··· EXERCISE MATERIALS
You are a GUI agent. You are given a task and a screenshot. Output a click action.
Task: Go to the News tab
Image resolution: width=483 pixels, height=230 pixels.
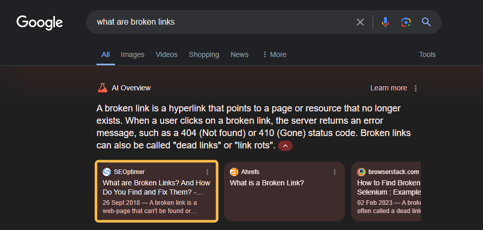(x=239, y=54)
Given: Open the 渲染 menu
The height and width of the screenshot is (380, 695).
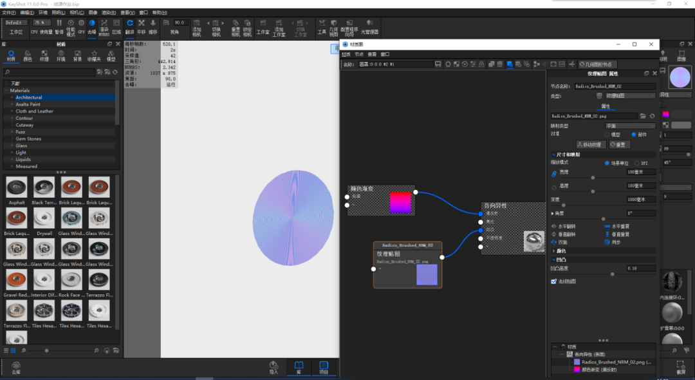Looking at the screenshot, I should (x=109, y=13).
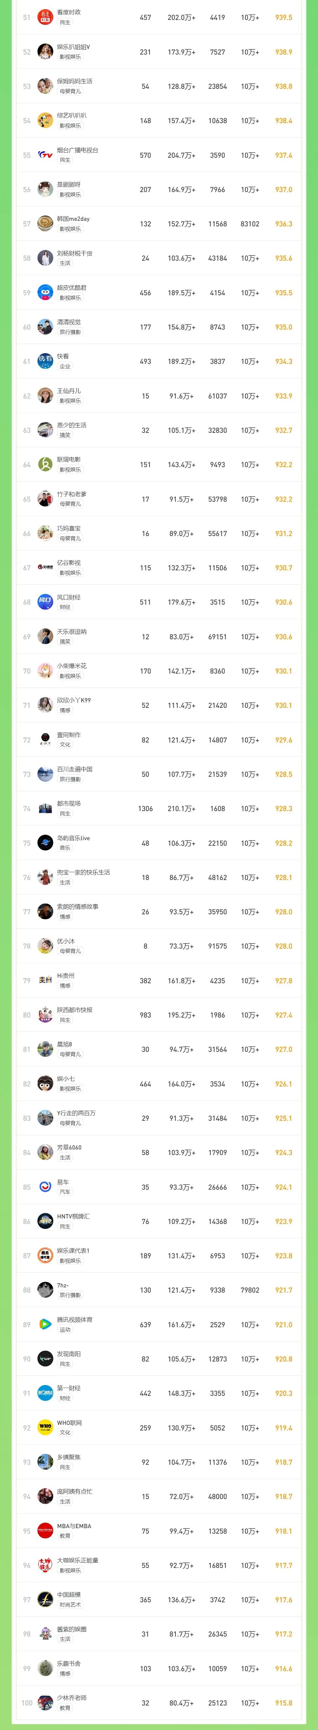Open rank 100 少林乔老师 entry
Viewport: 318px width, 1730px height.
click(159, 1703)
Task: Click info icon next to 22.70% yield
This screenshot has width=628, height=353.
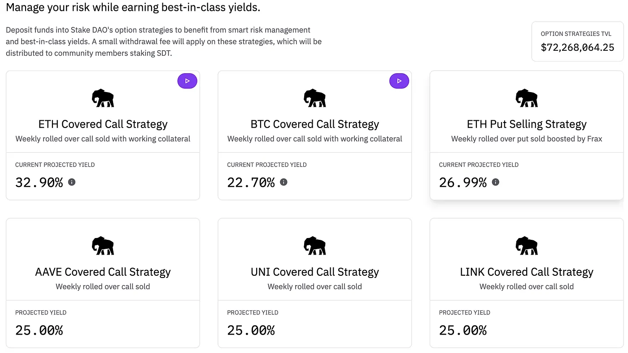Action: (283, 182)
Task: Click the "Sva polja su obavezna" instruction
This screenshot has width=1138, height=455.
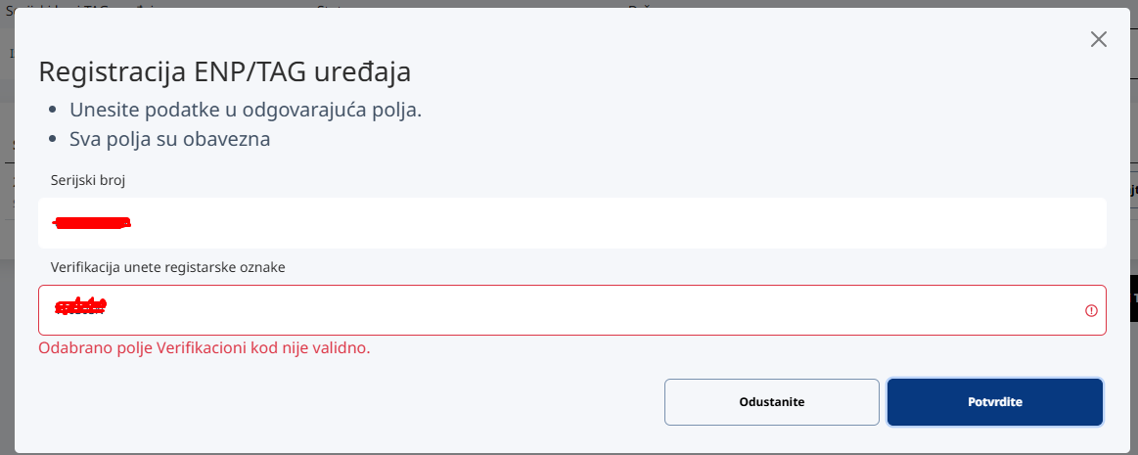Action: (169, 139)
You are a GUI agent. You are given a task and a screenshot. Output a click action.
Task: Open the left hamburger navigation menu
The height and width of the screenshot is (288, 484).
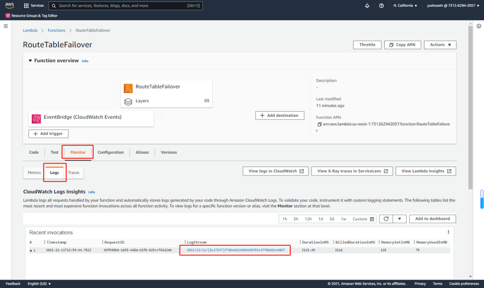[6, 26]
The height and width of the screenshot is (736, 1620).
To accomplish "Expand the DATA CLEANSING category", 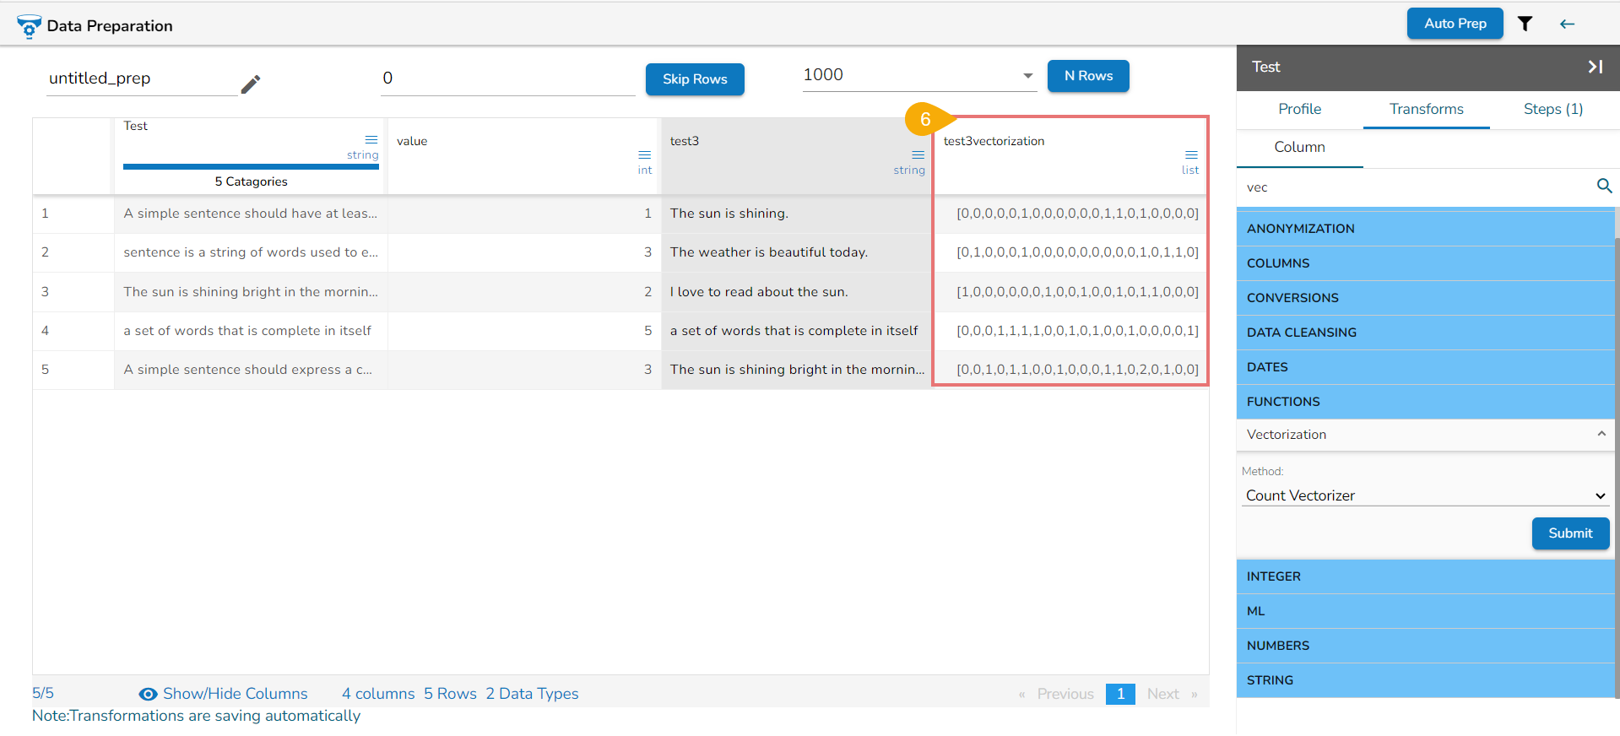I will pos(1426,333).
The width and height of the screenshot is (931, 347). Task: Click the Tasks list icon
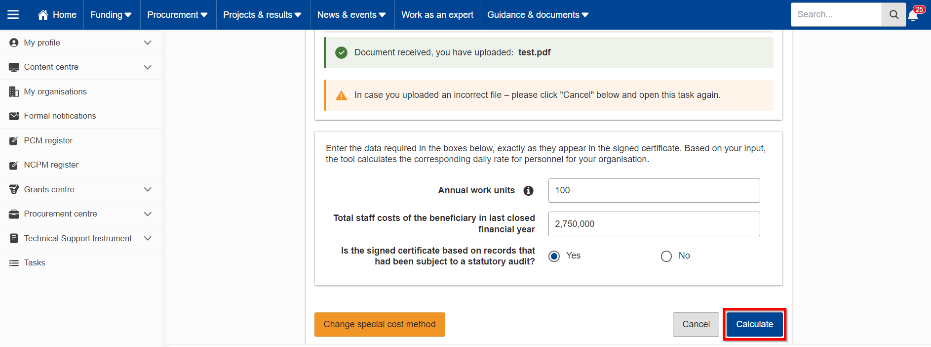point(14,263)
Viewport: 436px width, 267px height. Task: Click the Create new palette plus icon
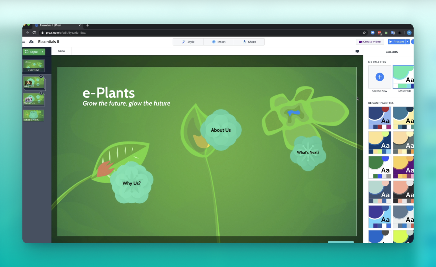(379, 77)
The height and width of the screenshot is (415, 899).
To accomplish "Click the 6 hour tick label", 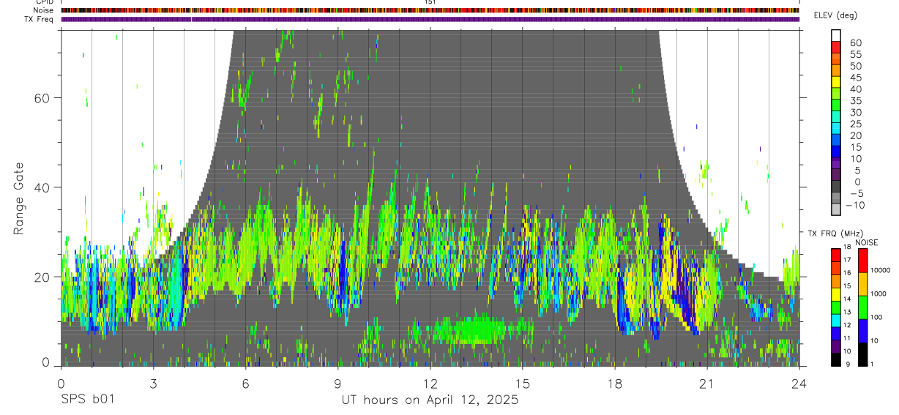I will (x=245, y=384).
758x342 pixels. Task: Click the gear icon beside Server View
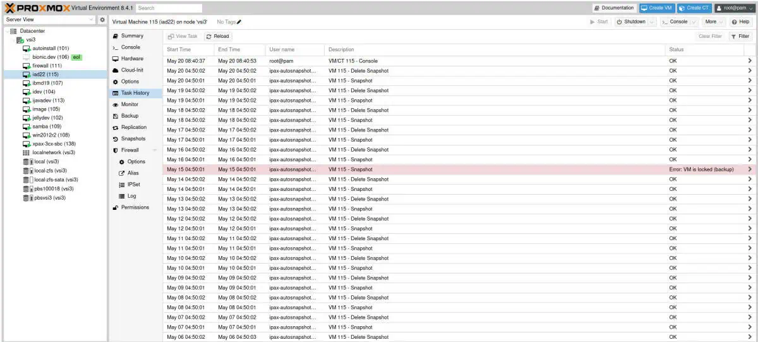(x=102, y=20)
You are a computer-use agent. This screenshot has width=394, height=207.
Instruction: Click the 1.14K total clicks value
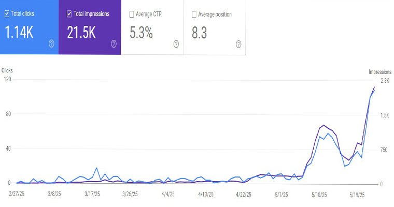coord(19,33)
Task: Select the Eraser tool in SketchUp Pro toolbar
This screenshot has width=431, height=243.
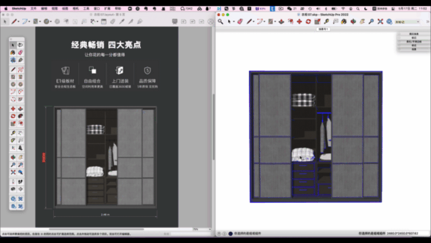Action: (239, 22)
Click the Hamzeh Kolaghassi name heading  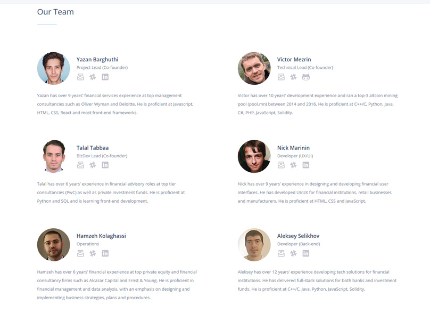101,236
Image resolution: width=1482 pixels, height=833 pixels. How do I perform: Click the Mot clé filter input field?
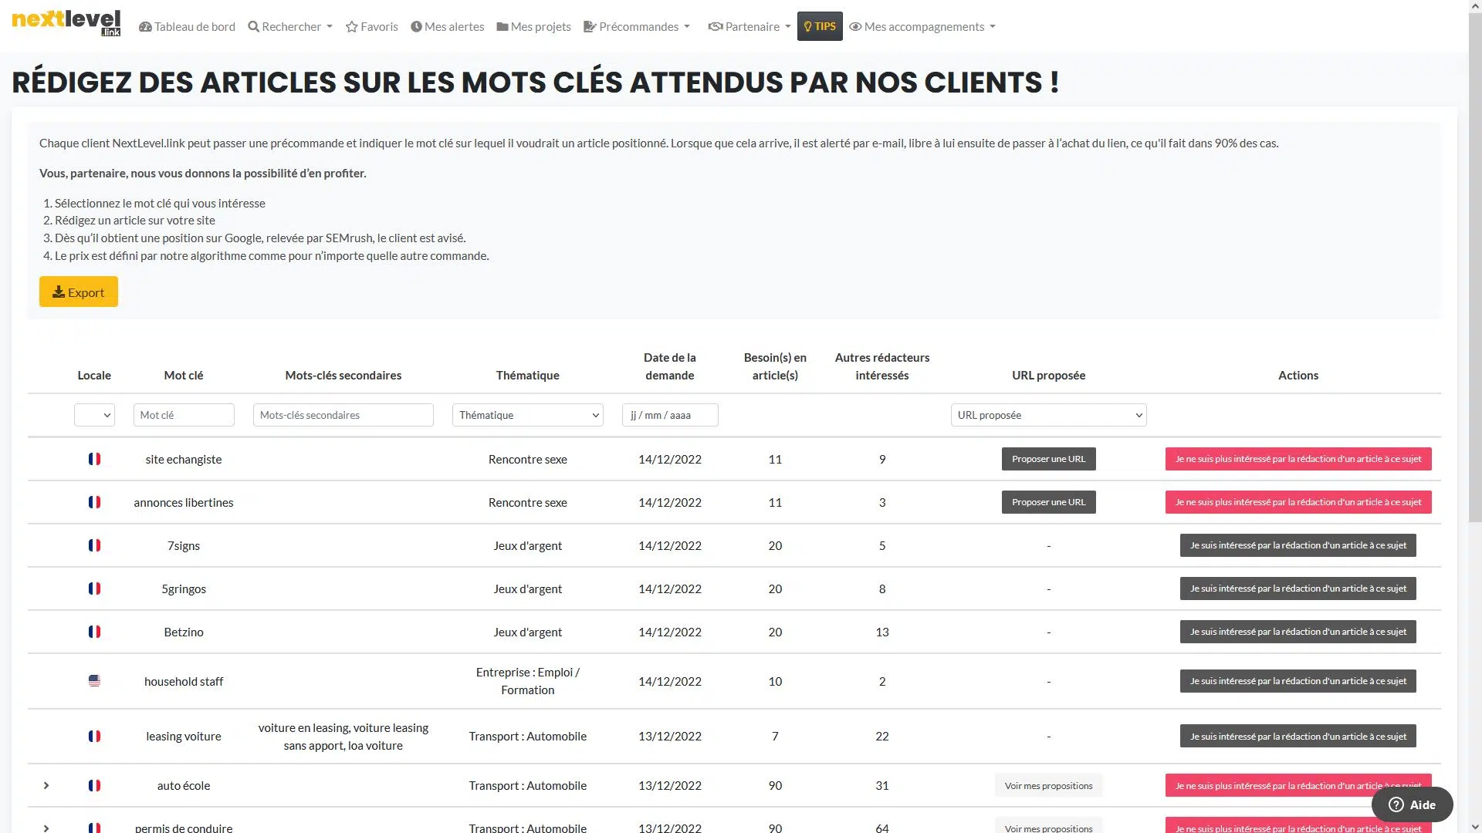point(184,415)
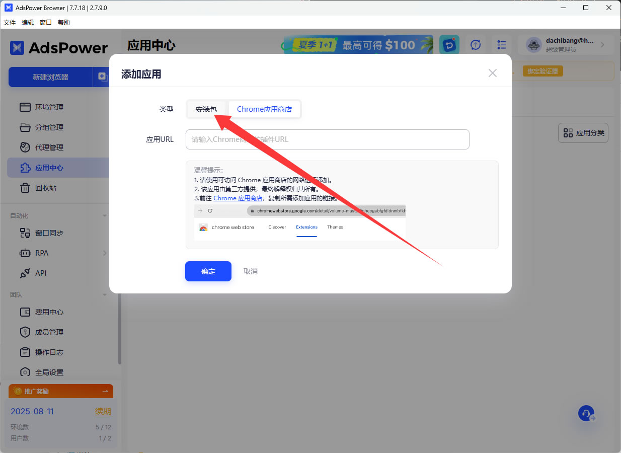Expand the RPA submenu chevron
The width and height of the screenshot is (621, 453).
pos(105,253)
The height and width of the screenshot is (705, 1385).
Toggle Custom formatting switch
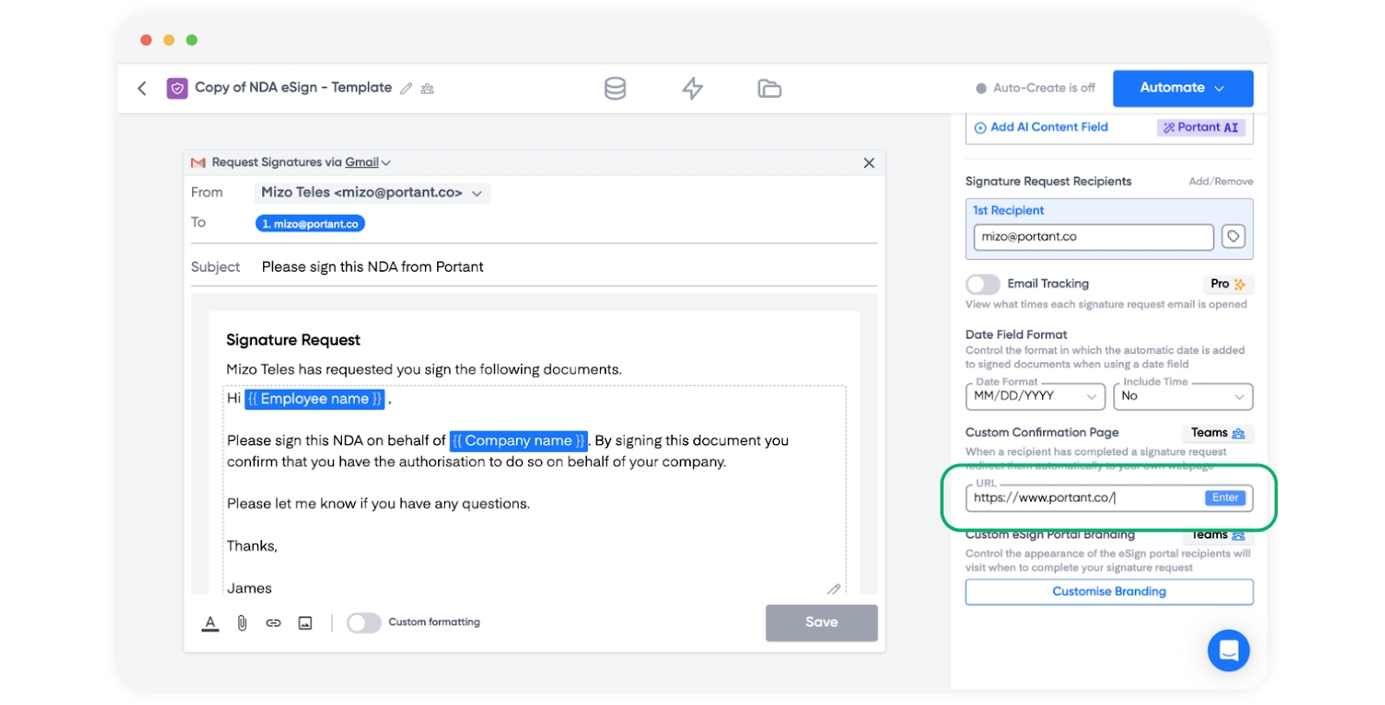364,623
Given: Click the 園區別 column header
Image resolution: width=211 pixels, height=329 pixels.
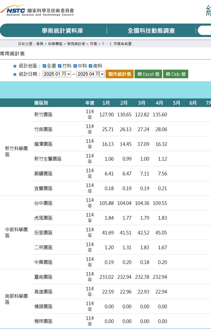Looking at the screenshot, I should pyautogui.click(x=41, y=103).
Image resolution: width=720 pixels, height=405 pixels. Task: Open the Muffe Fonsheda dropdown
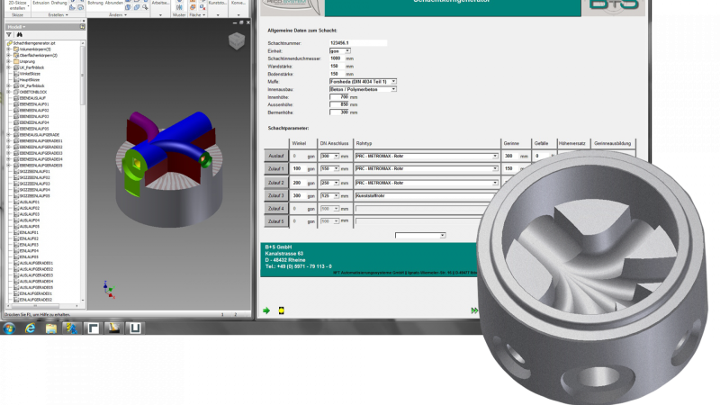pyautogui.click(x=392, y=81)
······
▶ [EXERCISE REQUIREMENTS]
Your response should consist solely of the lines from the line with "Given: Click the 園區別 column header" through the last line of the entries above, printed exactly and without pictures.

▶ [ANSWER FOR THIS EXERCISE]
Given: Click the 園區別 column header
Image resolution: width=211 pixels, height=329 pixels.
Looking at the screenshot, I should pyautogui.click(x=41, y=103).
Image resolution: width=720 pixels, height=405 pixels. Task: Open the Muffe Fonsheda dropdown
pyautogui.click(x=392, y=81)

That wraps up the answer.